July 21 - Sixteen years and two days removed from his MLB debut, Al Downing, best remembered as the pitcher who gave up Hank Aaron's record breaking home run, is released by the Los Angeles Dodgers, ending his MLB career.
July 24 - Mets outfielder Bruce Boisclair drops a two out foul pop up hits by Davey Lopes of the Los Angeles Dodgers. Lopes responds with a game-ending three-run home run off Bob Apodaca. Lopes's ninth-inning homer provide the Dodgers with a 5-3 win and spoil the opportunity for a win for Nino Espinosa, who left the game needing just one more out for a complete-game victory.
July 25 - Pete Rose becomes the all-time hit leader among switch-hitters when he collects his 2,881st career hit, a fourth-inning single off Pete Falcone in the Reds' 9-8 loss to St. Louis at Busch Stadium. Frankie Frisch, had established the record nearly a half-century ago playing with the Giants and the Cardinals.
July 28 - Just two days after pitching a complete game, 3-0 five hit shutout for the Chicago Cubs against the Cincinnati Reds, Rick Reuschel enters the 13th inning in relief of a 15-15 tie game with the Reds and retires two batters to end the top half.  Reuschel then leads off the bottom half with a single and later scores the winning run.

August
August 1 - Willie McCovey extends his own National League record when he hits his 18th career grand slam in the third inning of the Giants' 9-2 victory over Montreal.
August 7 – In the second game of a doubleheader at Wrigley Field, Mick Kelleher of the Chicago Cubs and Dave Kingman the San Diego Padres are involved in a bench-clearing brawl—a melee with a rare mismatch between the two major combatants. The 6-6, 210-pound Kingman, apparently angered over being hit by a Steve Renko pitch leading off the second inning, responds by sliding hard into Kelleher, the Cubs' 5-9, 170-pound second baseman, on George Hendrick's ground ball one batter later. Kelleher responds by jumping onto Kingman's back and pummeling him with blows. Both Kelleher and Kingman are ejected from the game, which the Cubs win 9-4.

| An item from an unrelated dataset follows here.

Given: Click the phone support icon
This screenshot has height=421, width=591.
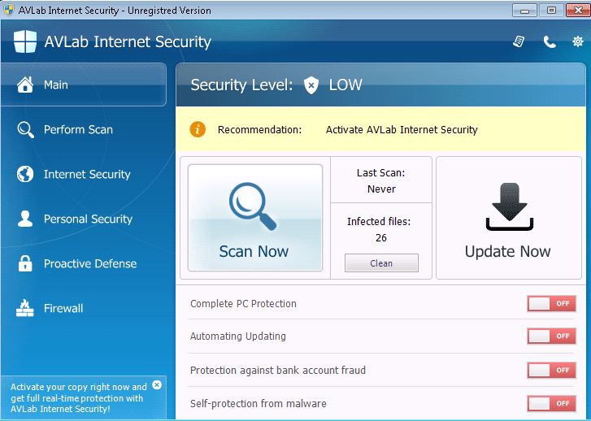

August 12 – For the second consecutive day, Manny Sanguillén of the Oakland Athletics foils a no-hit bid with a single hit off the Baltimore Orioles' Jim Palmer, who settles for a two-hit 6-0 victory. Yesterday's hit was off the New York Yankees' Mike Torrez, who finished with a 3-0 two-hitter.
August 17 – Records fall as the Mexican League concludes its season. Ironman reliever Aurelio López of the Mexico City Reds racks up his 30th save to go with a record 19 victories in relief. Veteran Tampico first baseman Héctor Espino hits 14 home runs, raising his career total to 435, a new minor league record. Thirty-eight-year-old Vic Davalillo, the league's top hitter with a .384 batting average, is purchased by the Los Angeles Dodgers.
August 18 - After attending an open tryout for the Chicago White Sox, Kevin Hickey, who received the invitation after a White Sox employee saw Hickey pitch in a local rec softball league,is signed to a contract. Out of the 250 players at the camp, Hickey is the only one that leaves with a contract. 
August 20 – The Kansas City Royals defeat the Boston Red Sox 5-2. Coupled with losses by the Chicago White Sox, Texas Rangers and Minnesota Twins, the Royals gain sole possession of first place in the American League West for the first time all season, and do not relinquish it for the remainder of the season. By their tenth consecutive win on August 26, the Royals have moved from fourth place to three games up on the White Sox and Twins.
August 21 – In front of 46,265 fans at Shea Stadium, Tom Seaver takes the mound against the New York Mets for the first time in his career. His Cincinnati Reds defeat the Mets 5-1.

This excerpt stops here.